The primary goal of this work is to compare various embedding layers based on text representations in order to determine their capabilities in detecting vulnerabilities in Python programs. To achieve an objective comparison, we need to apply the different source code embedding methods selected with the same ML algorithm trained on the same dataset. We evaluate the embedding methods by training a Long Short-Term Memory (LSTM) model with the same hyper-parameters on the dataset described in Section 3.
4.1 The Evaluated Embedding Layers
To encode the code tokens we need to transfer the code tokens into vectors using one of our selected embedding methods (word2vec, fastText and BERT). For word2vec and fastText we need to train a model that learns the embeddings based on a large corpus of Python source code. To collect this, we also mined GitHub for popular Python projects.

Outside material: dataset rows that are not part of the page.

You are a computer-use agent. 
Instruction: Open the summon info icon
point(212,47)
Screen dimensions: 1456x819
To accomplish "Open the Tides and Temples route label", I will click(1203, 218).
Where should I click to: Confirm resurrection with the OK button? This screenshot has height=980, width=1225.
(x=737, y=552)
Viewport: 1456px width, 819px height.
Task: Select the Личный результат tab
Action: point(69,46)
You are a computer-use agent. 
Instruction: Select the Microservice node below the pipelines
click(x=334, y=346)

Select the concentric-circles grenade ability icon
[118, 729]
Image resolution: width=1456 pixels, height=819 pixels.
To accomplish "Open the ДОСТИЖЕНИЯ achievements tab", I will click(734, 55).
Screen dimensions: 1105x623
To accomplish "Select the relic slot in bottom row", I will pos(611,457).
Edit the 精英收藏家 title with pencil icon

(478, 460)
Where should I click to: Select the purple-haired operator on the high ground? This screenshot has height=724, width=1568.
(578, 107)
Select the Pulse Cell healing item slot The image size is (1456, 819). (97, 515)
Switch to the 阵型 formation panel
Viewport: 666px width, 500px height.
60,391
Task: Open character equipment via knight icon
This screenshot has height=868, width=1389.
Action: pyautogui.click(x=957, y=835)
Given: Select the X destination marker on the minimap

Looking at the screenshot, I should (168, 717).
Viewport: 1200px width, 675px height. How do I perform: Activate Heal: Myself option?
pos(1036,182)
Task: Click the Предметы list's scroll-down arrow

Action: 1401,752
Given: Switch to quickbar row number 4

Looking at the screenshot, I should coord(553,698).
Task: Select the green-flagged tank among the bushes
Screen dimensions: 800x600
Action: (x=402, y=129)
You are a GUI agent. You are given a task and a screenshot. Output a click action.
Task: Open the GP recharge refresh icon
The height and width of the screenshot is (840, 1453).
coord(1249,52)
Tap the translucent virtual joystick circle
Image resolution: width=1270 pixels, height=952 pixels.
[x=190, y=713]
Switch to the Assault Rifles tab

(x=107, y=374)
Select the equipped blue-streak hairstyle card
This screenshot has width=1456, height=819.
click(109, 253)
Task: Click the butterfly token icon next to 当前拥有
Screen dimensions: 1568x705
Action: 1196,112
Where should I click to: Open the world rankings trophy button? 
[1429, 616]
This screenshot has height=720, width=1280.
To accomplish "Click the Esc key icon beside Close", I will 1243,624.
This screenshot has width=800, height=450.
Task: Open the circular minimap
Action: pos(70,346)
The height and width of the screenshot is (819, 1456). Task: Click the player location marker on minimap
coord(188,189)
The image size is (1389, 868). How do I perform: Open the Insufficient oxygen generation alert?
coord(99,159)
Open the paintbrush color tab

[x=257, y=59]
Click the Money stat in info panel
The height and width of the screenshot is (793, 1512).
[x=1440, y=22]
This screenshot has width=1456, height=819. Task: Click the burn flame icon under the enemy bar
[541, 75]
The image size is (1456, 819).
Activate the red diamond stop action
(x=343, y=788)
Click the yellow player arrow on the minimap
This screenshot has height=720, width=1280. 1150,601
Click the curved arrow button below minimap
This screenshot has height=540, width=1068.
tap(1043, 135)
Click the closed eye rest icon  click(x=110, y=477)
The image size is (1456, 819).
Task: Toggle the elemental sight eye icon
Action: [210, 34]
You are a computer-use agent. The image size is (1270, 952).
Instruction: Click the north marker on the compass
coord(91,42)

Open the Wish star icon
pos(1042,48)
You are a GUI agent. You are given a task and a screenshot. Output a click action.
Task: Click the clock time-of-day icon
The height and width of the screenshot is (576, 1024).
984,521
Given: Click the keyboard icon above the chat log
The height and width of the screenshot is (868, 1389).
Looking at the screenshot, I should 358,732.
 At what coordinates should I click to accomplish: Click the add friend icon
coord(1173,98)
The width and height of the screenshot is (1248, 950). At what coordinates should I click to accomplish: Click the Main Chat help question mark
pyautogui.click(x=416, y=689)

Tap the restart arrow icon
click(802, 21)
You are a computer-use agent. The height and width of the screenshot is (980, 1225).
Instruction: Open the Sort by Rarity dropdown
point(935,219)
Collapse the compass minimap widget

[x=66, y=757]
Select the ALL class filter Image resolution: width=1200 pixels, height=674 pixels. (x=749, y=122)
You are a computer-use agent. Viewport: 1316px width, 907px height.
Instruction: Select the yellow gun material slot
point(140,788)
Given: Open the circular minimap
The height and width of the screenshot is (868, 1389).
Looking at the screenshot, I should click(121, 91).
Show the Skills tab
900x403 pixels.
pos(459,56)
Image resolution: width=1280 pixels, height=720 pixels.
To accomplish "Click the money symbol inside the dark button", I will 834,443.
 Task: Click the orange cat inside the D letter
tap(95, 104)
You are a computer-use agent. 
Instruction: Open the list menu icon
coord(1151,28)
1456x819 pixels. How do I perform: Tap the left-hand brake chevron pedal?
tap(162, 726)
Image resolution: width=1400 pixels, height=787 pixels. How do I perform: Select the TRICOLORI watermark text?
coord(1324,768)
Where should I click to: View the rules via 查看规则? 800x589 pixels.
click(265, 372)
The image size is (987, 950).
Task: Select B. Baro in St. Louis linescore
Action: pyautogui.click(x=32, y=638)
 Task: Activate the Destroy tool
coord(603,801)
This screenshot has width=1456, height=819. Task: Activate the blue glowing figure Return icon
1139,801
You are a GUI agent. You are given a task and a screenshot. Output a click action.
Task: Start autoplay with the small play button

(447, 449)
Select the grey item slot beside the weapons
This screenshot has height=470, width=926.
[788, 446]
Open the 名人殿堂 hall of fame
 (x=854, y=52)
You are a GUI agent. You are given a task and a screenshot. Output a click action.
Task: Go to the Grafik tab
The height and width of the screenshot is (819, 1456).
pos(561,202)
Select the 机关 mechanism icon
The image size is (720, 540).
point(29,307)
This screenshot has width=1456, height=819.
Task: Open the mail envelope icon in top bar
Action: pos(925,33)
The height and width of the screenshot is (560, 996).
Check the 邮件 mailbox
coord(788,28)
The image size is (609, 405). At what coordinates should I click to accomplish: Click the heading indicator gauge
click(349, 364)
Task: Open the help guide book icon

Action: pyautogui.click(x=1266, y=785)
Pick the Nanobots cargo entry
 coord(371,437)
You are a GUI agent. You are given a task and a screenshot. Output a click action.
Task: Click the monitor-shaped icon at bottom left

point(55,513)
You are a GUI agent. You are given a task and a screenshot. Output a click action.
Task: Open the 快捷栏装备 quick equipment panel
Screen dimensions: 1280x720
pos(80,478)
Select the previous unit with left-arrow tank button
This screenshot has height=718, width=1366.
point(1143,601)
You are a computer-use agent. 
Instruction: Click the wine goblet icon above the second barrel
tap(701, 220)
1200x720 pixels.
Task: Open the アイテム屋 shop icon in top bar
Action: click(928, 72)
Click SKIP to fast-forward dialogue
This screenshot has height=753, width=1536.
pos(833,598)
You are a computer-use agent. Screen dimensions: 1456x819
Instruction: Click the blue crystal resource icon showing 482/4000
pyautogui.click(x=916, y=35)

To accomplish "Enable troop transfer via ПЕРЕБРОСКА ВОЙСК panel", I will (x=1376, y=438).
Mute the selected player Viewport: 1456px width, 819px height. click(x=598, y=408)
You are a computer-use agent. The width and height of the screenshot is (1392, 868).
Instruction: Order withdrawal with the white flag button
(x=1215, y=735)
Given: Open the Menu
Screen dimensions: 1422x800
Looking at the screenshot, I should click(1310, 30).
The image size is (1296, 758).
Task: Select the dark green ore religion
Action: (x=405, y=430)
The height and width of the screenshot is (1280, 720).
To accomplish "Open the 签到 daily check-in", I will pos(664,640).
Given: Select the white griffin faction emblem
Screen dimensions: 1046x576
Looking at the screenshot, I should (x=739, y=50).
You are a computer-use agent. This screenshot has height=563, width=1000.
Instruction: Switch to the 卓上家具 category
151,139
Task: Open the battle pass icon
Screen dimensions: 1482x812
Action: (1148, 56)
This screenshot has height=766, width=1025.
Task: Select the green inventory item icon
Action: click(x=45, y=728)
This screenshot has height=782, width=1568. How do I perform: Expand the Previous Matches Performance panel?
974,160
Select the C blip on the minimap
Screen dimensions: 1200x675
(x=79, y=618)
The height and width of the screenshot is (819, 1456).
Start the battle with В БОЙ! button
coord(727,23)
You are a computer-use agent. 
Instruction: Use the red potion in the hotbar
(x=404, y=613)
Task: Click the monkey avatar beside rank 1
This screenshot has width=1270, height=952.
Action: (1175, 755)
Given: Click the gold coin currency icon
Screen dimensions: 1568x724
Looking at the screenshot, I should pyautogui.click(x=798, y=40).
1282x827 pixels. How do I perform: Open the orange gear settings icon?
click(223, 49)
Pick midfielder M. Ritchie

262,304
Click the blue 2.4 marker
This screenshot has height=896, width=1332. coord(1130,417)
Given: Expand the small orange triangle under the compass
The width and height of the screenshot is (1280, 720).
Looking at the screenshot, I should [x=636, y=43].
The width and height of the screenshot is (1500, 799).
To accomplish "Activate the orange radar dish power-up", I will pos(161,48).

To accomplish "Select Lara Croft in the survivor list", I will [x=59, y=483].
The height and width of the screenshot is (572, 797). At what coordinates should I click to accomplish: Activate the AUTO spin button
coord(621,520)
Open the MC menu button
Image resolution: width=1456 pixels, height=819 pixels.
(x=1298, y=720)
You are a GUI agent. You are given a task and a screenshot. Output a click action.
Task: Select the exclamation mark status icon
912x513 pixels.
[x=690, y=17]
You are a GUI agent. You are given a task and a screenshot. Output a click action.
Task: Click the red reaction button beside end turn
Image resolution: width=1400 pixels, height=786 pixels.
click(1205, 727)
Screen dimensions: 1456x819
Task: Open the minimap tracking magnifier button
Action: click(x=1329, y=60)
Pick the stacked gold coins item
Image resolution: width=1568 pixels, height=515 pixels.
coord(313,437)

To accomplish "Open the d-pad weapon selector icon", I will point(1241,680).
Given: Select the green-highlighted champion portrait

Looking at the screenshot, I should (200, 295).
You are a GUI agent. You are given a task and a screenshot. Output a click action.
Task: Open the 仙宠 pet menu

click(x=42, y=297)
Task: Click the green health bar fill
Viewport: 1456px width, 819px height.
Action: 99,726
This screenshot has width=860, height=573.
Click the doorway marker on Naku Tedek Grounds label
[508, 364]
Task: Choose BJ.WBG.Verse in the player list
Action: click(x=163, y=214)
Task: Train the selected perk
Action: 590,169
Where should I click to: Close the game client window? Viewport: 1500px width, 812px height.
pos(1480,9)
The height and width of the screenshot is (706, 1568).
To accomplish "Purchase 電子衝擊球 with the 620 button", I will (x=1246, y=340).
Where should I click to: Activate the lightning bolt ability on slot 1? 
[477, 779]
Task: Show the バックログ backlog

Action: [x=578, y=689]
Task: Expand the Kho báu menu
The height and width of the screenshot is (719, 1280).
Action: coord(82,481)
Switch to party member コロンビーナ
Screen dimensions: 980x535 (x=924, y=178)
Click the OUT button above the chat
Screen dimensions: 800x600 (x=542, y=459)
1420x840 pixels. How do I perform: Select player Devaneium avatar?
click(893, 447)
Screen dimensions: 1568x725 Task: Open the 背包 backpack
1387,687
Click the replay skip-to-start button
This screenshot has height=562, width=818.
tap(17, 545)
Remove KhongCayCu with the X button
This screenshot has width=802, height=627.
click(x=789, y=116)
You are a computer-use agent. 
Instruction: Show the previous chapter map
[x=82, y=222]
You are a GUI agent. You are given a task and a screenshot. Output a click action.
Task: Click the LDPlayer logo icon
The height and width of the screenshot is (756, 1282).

Word2vec is one of the most widely adopted word embedding methods to represent source code in vector form. To derive word2vec based source code embeddings, we needed to train a suitable word2vec model on Python source code to encode the code tokens into word2vec vectors. Training the word2vec model requires a large corpus of Python source code (for further reference, see the works of Bhoopchand et al.  and Allamanis et al. ).
To collect such a corpus, we searched for popular projects on GitHub. GitHub uses two metrics to measure a repository’s popularity: stars (user-created highlights) and forks (number of copies of a repository). The list of selected repositories with a high number of stars and forks used as a code corpus is available in our online appendix. We used PyDriller  for querying the most popular projects and downloading their source files. The resulting source code, 11 million lines in total from 38 of the most popular projects, is simply concatenated to create a single massive Python code file. Another script is then used to fix any issues with the text, such as indentation errors. We transform the Python programs into Python tokens using the built-in Python tokenizer. We delete the comments from files and add new lines at the end of the file. Tabs and indentations have been normalized. The word2vec model is then trained on the corpus using the Gensim 222https://radimrehurek.com/gensim/ Python package (see Figure 3). All the word2vec training scripts are also part of our online appendix.
We use the exact same process for calculating fastText 
embeddings as for word2vec. This means, we apply the same data analysis and tokenizer scripts and train the embedding model with the same Python code corpus. We chose fastText as a study subject because word2vec only learns vectors for words that are complete in the training corpus. FastText, on the other hand, learns vectors for both the n-grams and the full words contained inside each word. FastText uses the mean of the target word vector and its component n-gram vectors for training at each step. The change derived from the error is then applied uniformly to all of the vectors that were combined to form the target. This adds a significant amount of extra computation to the training step. A word must sum and average its n-gram component parts at each point.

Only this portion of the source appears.